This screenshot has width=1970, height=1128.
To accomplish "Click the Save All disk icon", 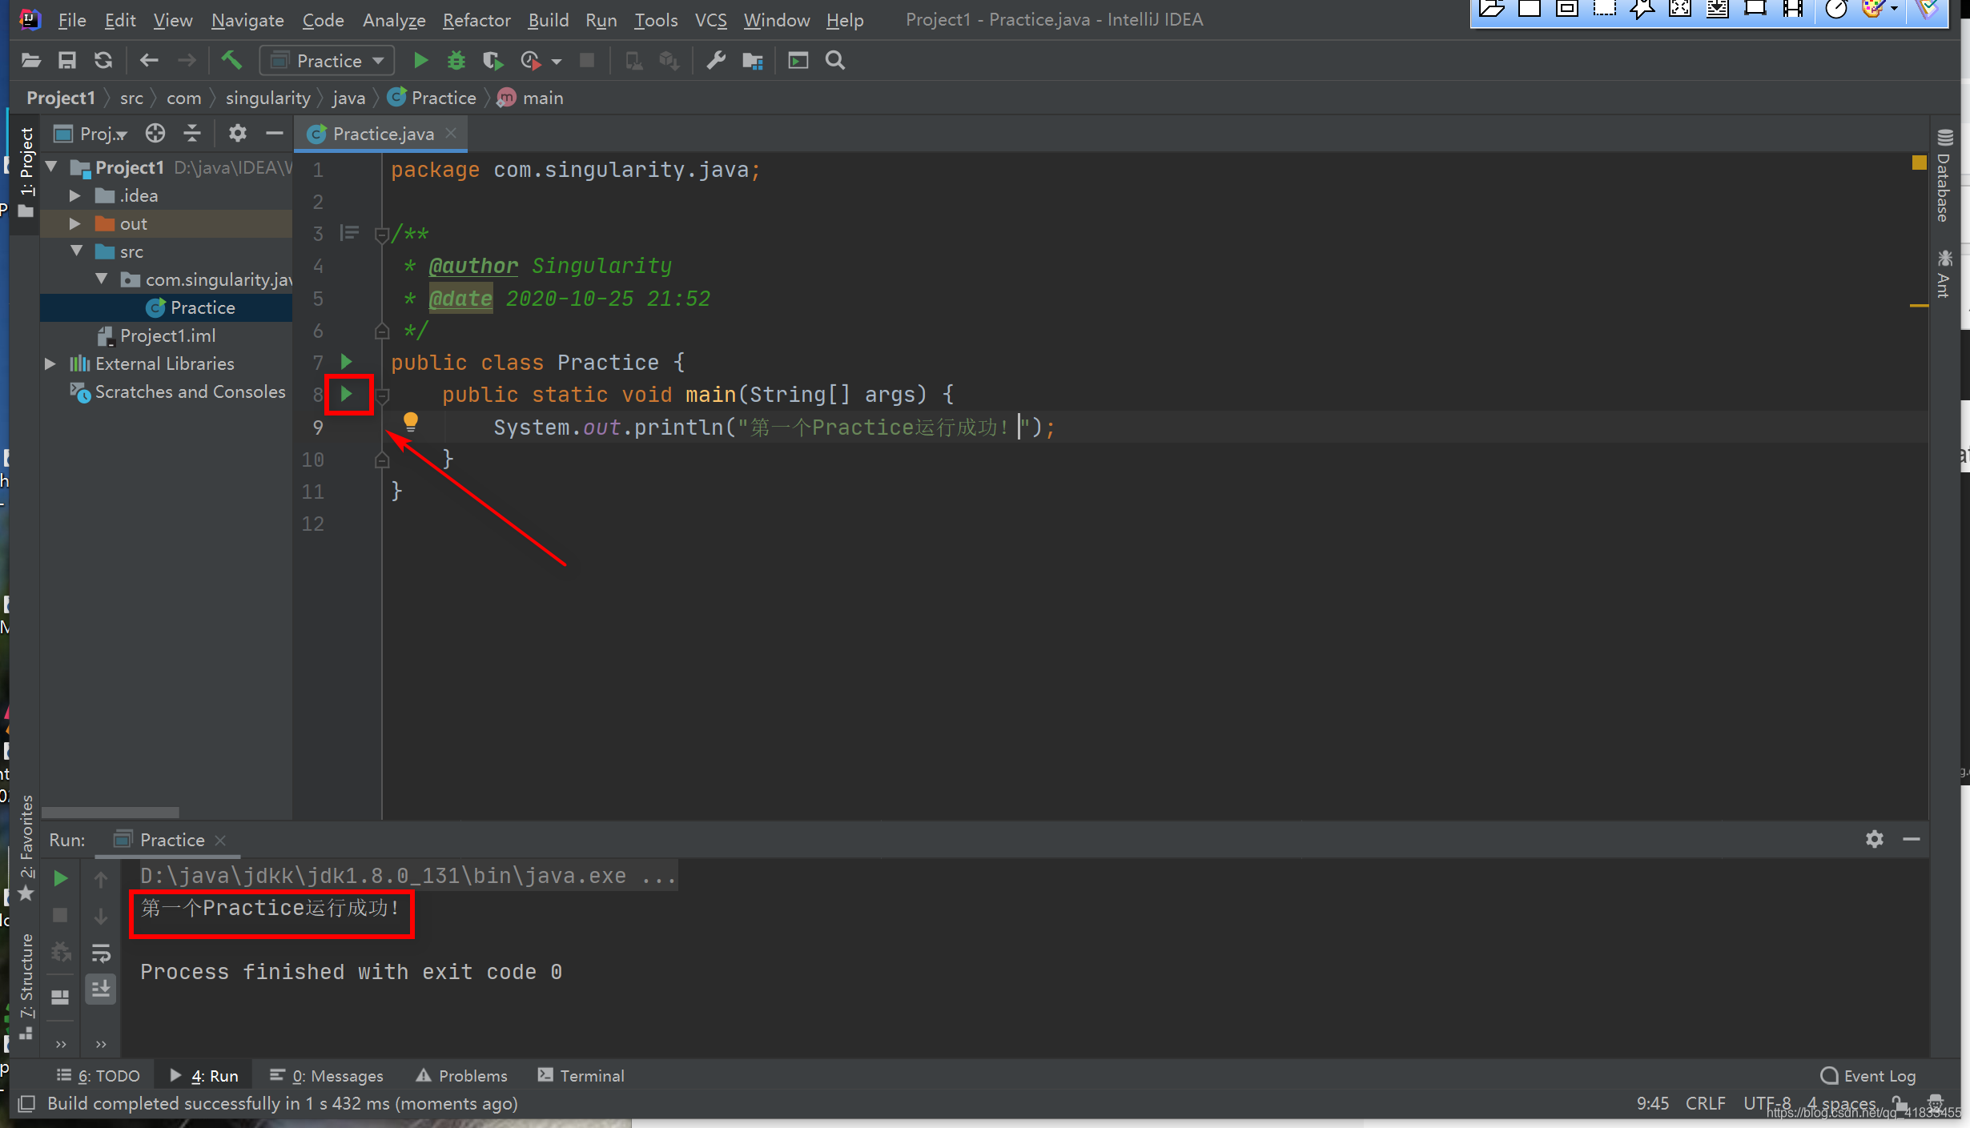I will pyautogui.click(x=67, y=61).
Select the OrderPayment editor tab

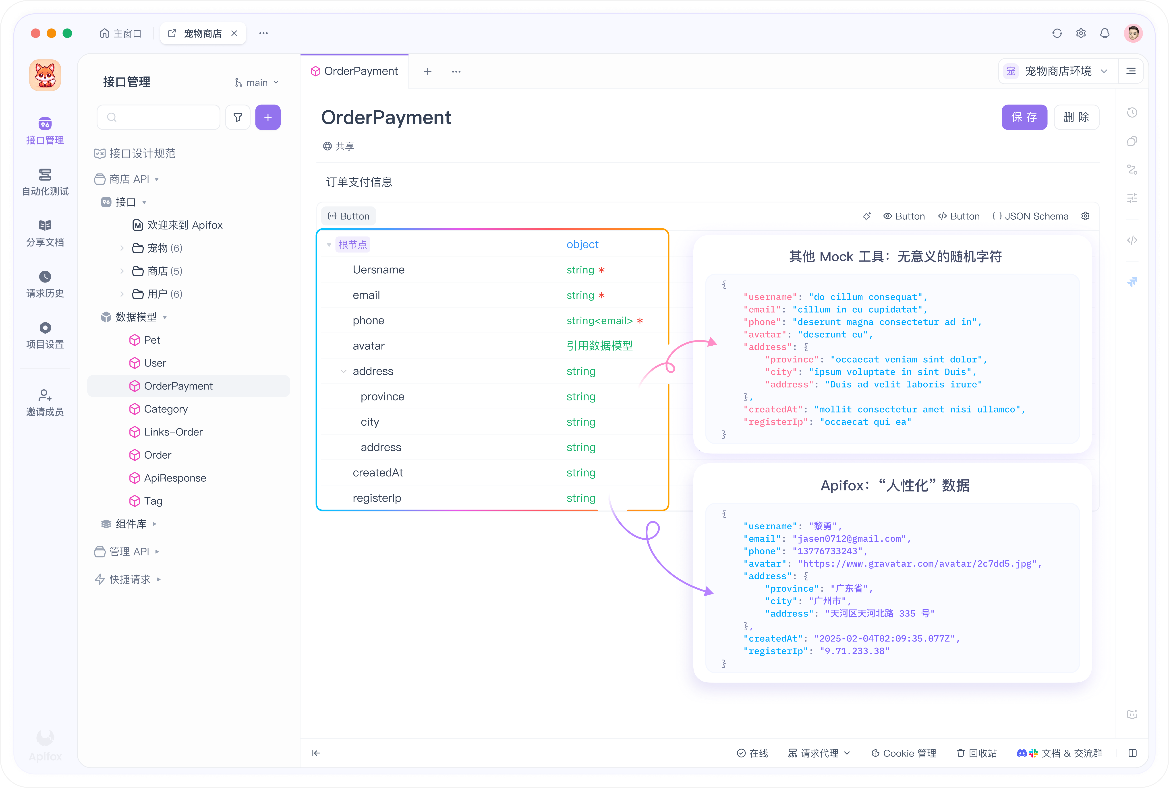click(354, 71)
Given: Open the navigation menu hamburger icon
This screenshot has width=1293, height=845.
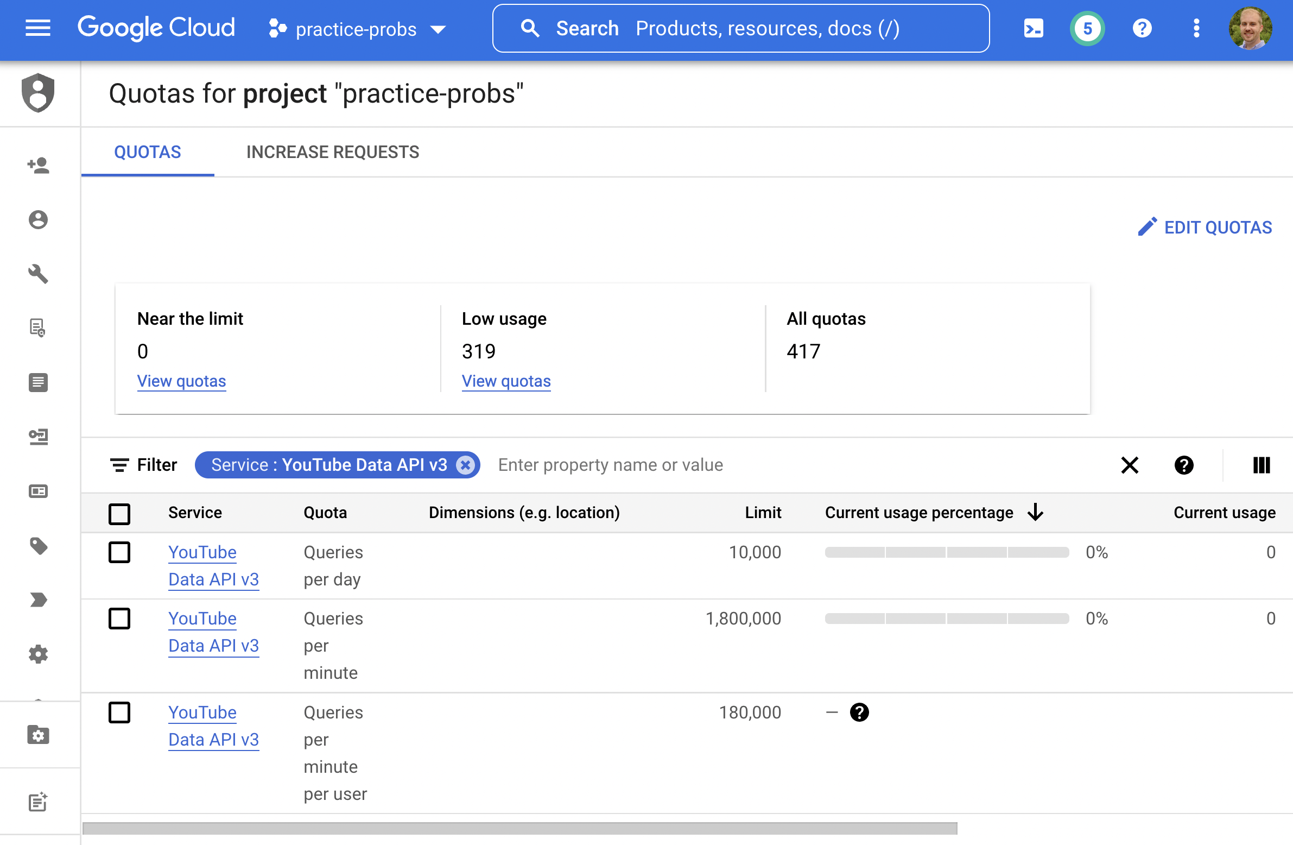Looking at the screenshot, I should [37, 28].
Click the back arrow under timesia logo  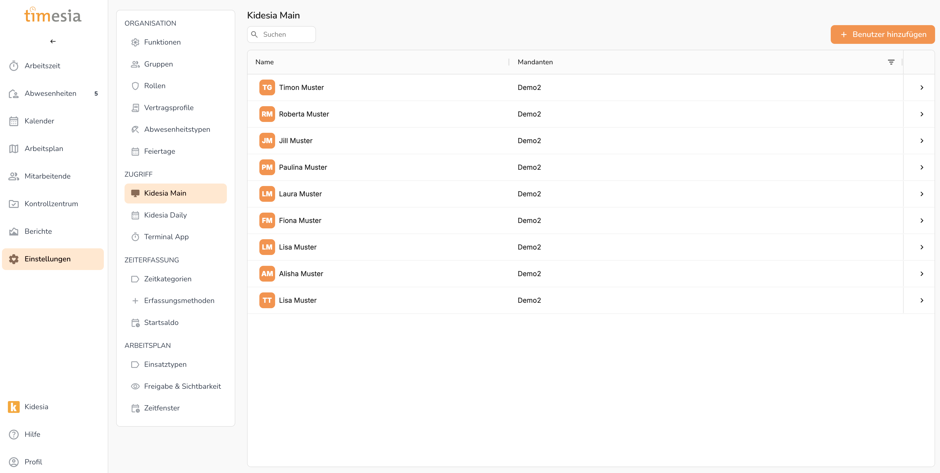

---*---

:: What is needed ::
Starting at the line with "Select the OrderPayment editor tab", output each line through the final one of the listing above, and nothing else. Pictures are to be left out.

:: Solved exercise ::
Select the OrderPayment editor tab

click(354, 71)
Given: Open the navigation menu hamburger icon
This screenshot has width=1293, height=845.
Looking at the screenshot, I should [37, 28].
Click the back arrow under timesia logo  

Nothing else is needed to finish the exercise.